Occupation of household heads
Broadly defining, occupation focuses on the various kinds of economic activities people engage in for their livelihood. Occupation of a person gives an idea of their social status and therefore their socioeconomic well-being. The heads of the households were to indicate their occupations. Out of the 100 respondents, 95 responded to this question. The study categorised the occupation of the respondents into: profes-sional/technical/managerial, sales/services, agriculture, manual work, people who are unemployed, pensioners and other occupations not captured in the categories mentioned. The field data presents that 44% of the respondents were in the professional/technical/managerial category, the sales/services sector constituted 24%, the agricultural sector constituted 2%, 17% were in manual work, 2% were unemployed, 4% were pensioners and 2% fell in other categories not captured in any of the above.

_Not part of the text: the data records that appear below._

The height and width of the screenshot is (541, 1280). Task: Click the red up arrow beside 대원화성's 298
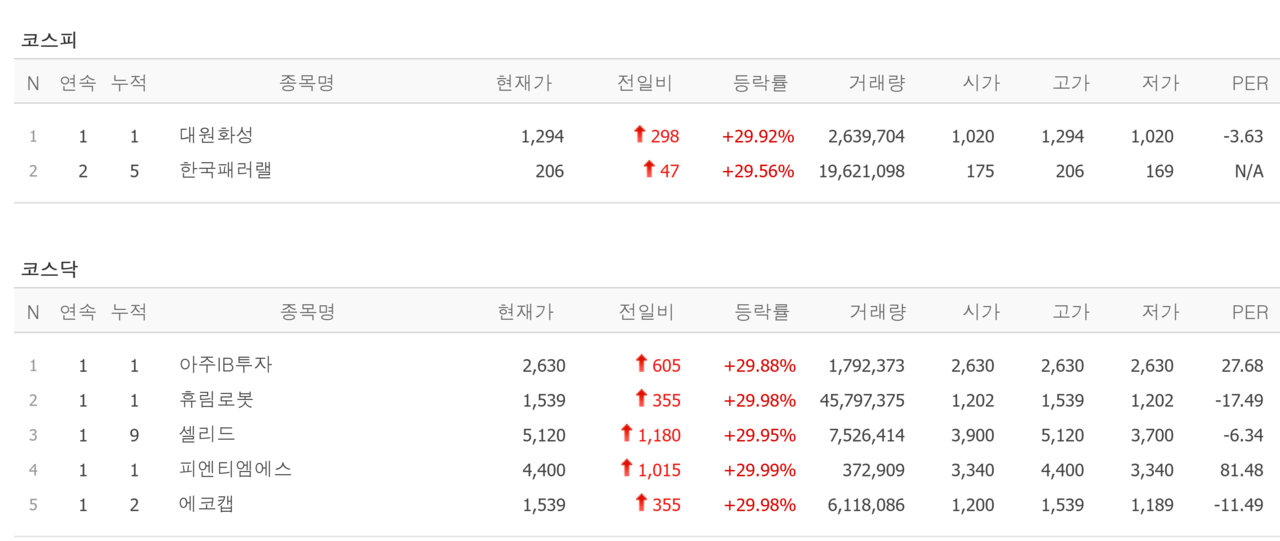[640, 135]
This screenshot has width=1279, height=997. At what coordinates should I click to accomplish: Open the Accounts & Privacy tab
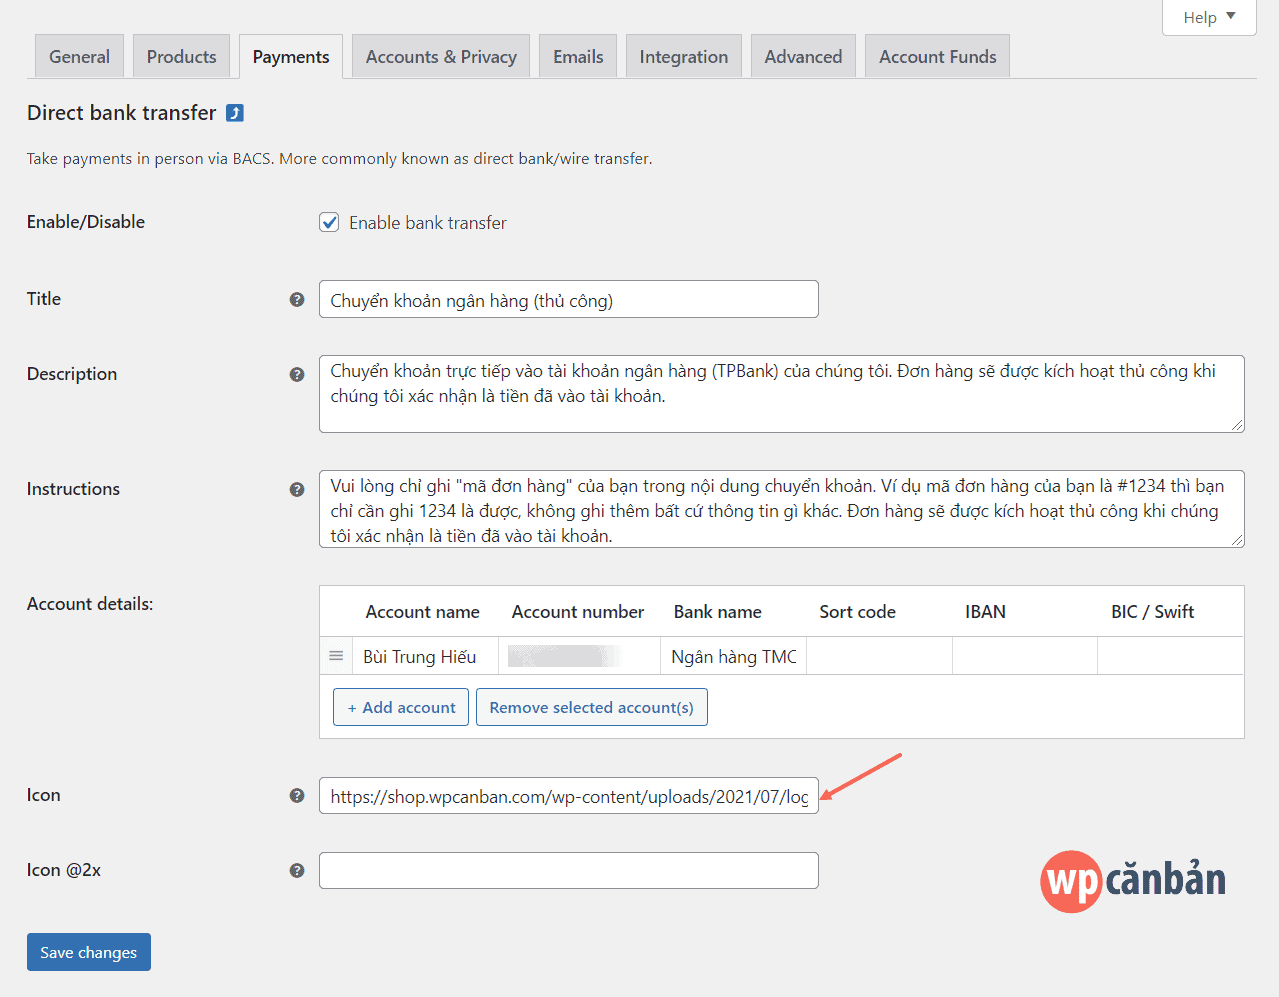pyautogui.click(x=441, y=57)
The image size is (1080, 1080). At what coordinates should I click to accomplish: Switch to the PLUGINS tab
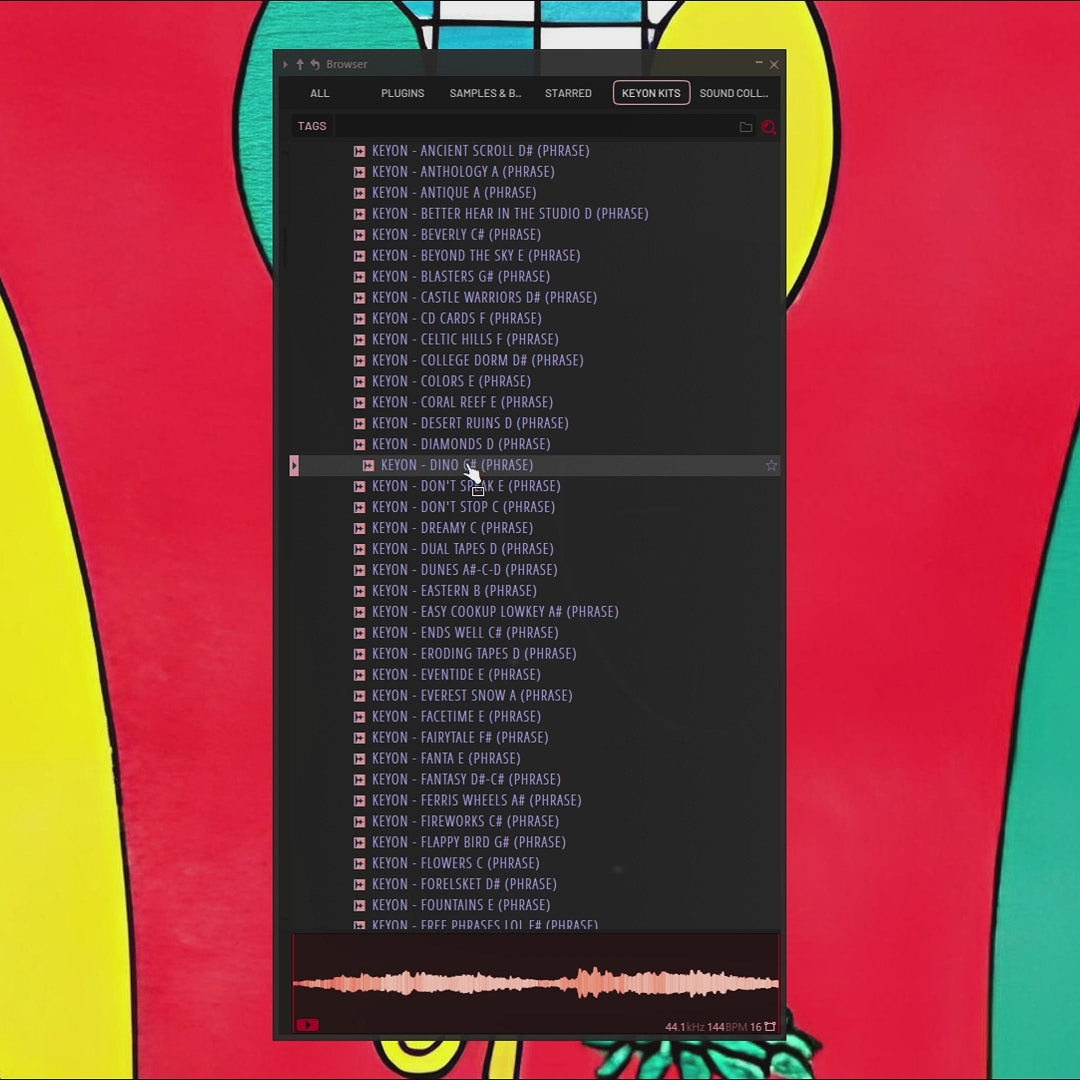pyautogui.click(x=402, y=93)
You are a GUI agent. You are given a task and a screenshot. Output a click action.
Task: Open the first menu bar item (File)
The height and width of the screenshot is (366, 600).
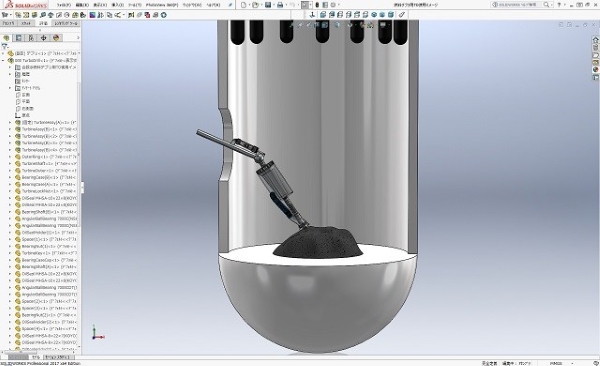tap(64, 5)
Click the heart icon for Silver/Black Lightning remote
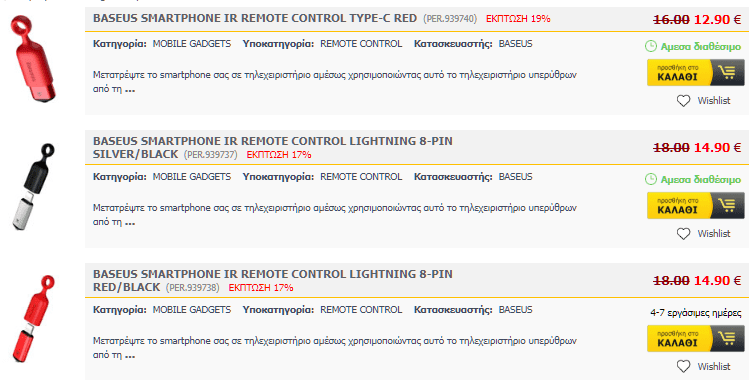This screenshot has width=750, height=384. 683,234
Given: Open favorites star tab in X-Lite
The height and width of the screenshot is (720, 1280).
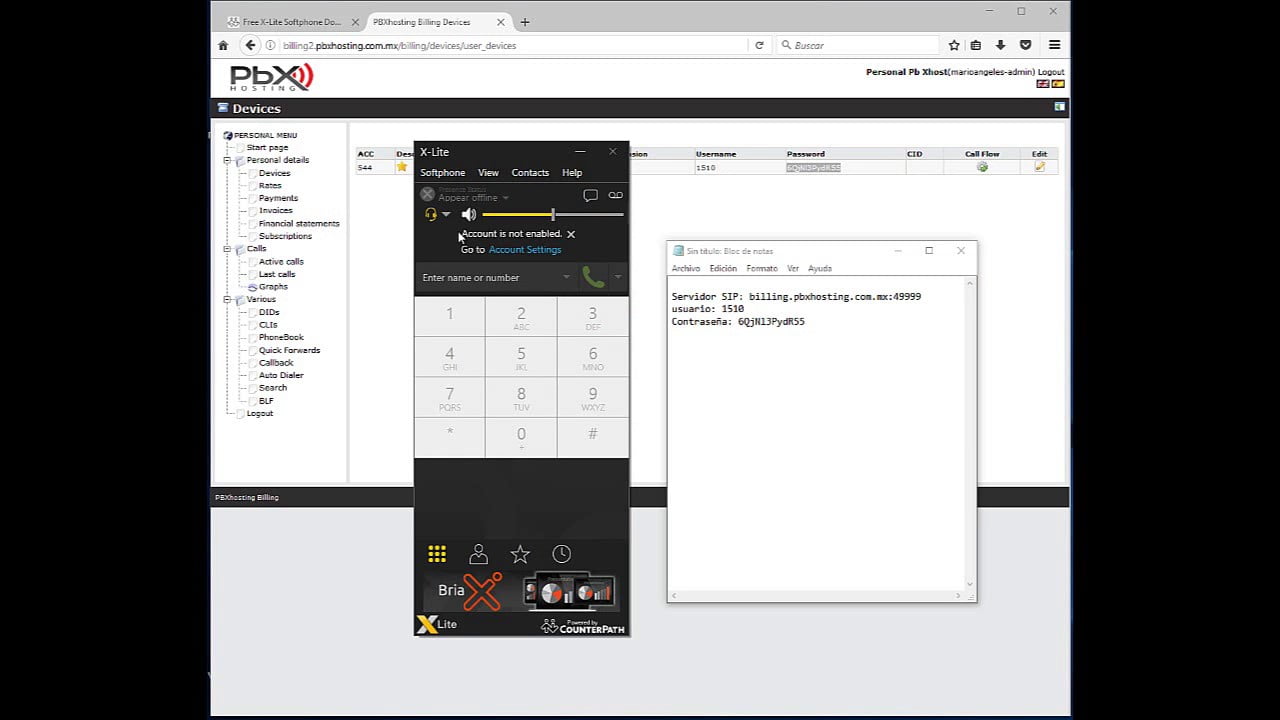Looking at the screenshot, I should 520,554.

With 44% of the respondents in the professional/technical/man-agerial sector, it means that many of the household heads have some skills or professional training. Again, as in many mining towns, the sales (retail) and services sector employs quite a large number of people due to the boost in the sector resulting from the mining activities. Some unskilled opportunities are also created in the area as well. Generally, however, unemployment is rather on the low side with only 2% in the category. This trend could be that, perhaps due to the high cost of living, almost everyone tries to find some work to do so as to make a living. However, agriculture, which is the mainstay of the Ghanaian economy, only employs 2% of the respondents. The reason for this situation could be several; however, the most obvious one could be that many people are attracted to the mining sector and its related activities to the detriment of the agricultural sector. This situation is prevalent in mining communities, whereas agriculture continues to be the main occupation of people in non-mining communities.
Household sources of income and annual income
The respondents were asked to indicate their sources of income and their annual income estimates. In Ghana, just like many other countries, the main source of income for many people is often from their main occupation. The sources of income had the following categories: farming, pension, remittances, government, self-job and others. Out of the respondents, 99% responded to this question.
The field data indicates that respondents who get their sources of income from government constituted 43%, those from self-job (private jobs) constituted 42%, with 7% from pension sources, 1% from farming, 1% from remittances and 5% from other sources.
Furthermore, the respondents were made to state their annual range of income. The Ghanaian cedi was used to measure the income of the heads of households. The currency is, however, weak against the US dollar, with one US dollar equivalent to about 3.95 Ghanaian cedis. The field data shows the annual income of the interviewed respondents. The Ghanaian currency symbol (GHS) is used. Of the respondents, 30% earn less than GHS2,500, 28% earn GHS2,501-3,500, 5% earn GHS3,501-4,500, 3% earn GHS4,501-5,500 and 34% did not respond to the question.
The response indicates that majority of the respondents earns GHS3,5OO or less annually, which is equivalent to US$886.07.
Internationally, the World Bank considers a person living below US$1.9 per day (approximately US$693.5 per annum as poor, since they are living below the poverty line. Such poverty translates into high cost of living or unaffordability of certain basic needs such as food, transport, clothing, education and healthcare. With low unemployment levels, a poor standard of living could be explained by low-income earning from their various jobs.